__What is needed__
Below are the records. Retype exactly the lines between the lines holding "抖阴泄密 (109, 809)" and "[Advertisement] (40, 184)", inclusive.

:::

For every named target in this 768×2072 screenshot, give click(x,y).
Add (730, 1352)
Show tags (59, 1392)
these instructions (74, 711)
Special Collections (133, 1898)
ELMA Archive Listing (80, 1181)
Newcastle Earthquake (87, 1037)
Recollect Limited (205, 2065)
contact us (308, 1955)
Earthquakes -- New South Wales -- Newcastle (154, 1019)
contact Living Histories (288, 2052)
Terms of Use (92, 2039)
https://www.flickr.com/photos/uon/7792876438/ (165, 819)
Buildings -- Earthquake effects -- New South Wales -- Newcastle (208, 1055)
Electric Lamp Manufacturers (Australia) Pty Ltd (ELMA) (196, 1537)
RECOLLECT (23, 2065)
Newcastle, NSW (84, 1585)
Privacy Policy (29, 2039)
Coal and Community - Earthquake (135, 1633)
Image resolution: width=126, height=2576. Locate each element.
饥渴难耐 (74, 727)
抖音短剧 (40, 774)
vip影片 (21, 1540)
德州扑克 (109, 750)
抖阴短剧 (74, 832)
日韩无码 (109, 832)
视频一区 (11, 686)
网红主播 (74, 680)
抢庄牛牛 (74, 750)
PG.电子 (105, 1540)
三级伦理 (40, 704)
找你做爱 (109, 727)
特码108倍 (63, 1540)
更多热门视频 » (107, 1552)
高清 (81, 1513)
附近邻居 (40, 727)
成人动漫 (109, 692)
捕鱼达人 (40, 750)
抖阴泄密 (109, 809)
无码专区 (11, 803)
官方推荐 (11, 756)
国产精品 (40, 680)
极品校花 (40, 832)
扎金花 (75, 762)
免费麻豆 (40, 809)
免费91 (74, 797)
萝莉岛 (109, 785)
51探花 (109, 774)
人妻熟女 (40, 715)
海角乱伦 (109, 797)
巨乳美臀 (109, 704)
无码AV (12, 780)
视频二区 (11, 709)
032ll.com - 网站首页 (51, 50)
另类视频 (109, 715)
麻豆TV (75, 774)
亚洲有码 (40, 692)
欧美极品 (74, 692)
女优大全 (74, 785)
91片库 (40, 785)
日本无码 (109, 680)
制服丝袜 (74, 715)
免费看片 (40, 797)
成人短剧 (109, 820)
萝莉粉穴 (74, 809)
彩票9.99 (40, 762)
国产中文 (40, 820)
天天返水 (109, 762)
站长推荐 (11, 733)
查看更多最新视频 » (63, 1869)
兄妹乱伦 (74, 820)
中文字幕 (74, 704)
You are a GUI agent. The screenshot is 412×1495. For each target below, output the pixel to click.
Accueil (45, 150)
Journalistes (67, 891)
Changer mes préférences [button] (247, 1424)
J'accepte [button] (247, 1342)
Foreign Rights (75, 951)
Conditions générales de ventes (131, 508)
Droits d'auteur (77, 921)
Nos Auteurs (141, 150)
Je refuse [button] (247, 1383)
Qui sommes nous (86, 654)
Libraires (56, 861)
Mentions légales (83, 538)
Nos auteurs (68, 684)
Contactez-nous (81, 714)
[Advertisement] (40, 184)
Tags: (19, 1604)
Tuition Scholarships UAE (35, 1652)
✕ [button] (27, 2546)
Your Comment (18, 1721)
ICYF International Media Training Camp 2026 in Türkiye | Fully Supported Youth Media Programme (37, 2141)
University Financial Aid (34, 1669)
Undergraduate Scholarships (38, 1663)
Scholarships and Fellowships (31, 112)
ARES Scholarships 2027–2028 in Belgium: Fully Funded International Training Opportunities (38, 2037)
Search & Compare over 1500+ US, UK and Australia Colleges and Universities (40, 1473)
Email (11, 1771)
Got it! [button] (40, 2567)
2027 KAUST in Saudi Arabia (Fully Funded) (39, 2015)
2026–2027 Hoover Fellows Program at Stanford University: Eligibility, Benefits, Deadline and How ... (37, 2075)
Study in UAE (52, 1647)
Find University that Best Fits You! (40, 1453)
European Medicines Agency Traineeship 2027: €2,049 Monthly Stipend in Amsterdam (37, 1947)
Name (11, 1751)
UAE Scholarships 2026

:::

__Solution to the problem__
抖阴泄密 (109, 809)
无码专区 (11, 803)
官方推荐 (11, 756)
国产精品 (40, 680)
极品校花 (40, 832)
扎金花 (75, 762)
免费麻豆 (40, 809)
免费91 (74, 797)
萝莉岛 (109, 785)
51探花 (109, 774)
人妻熟女 (40, 715)
海角乱伦 (109, 797)
巨乳美臀 (109, 704)
无码AV (12, 780)
视频二区 (11, 709)
032ll.com - 网站首页 (51, 50)
另类视频 (109, 715)
麻豆TV (75, 774)
亚洲有码 (40, 692)
欧美极品 (74, 692)
女优大全 (74, 785)
91片库 (40, 785)
日本无码 (109, 680)
制服丝袜 (74, 715)
免费看片 (40, 797)
成人短剧 (109, 820)
萝莉粉穴 (74, 809)
彩票9.99 (40, 762)
国产中文 (40, 820)
天天返水 (109, 762)
站长推荐 (11, 733)
查看更多最新视频 » (63, 1869)
兄妹乱伦 (74, 820)
中文字幕 (74, 704)
You are a GUI agent. The screenshot is 412×1495. For each target below, output the pixel to click.
Accueil (45, 150)
Journalistes (67, 891)
Changer mes préférences [button] (247, 1424)
J'accepte [button] (247, 1342)
Foreign Rights (75, 951)
Conditions générales de ventes (131, 508)
Droits d'auteur (77, 921)
Nos Auteurs (141, 150)
Je refuse [button] (247, 1383)
Qui sommes nous (86, 654)
Libraires (56, 861)
Mentions légales (83, 538)
Nos auteurs (68, 684)
Contactez-nous (81, 714)
[Advertisement] (40, 184)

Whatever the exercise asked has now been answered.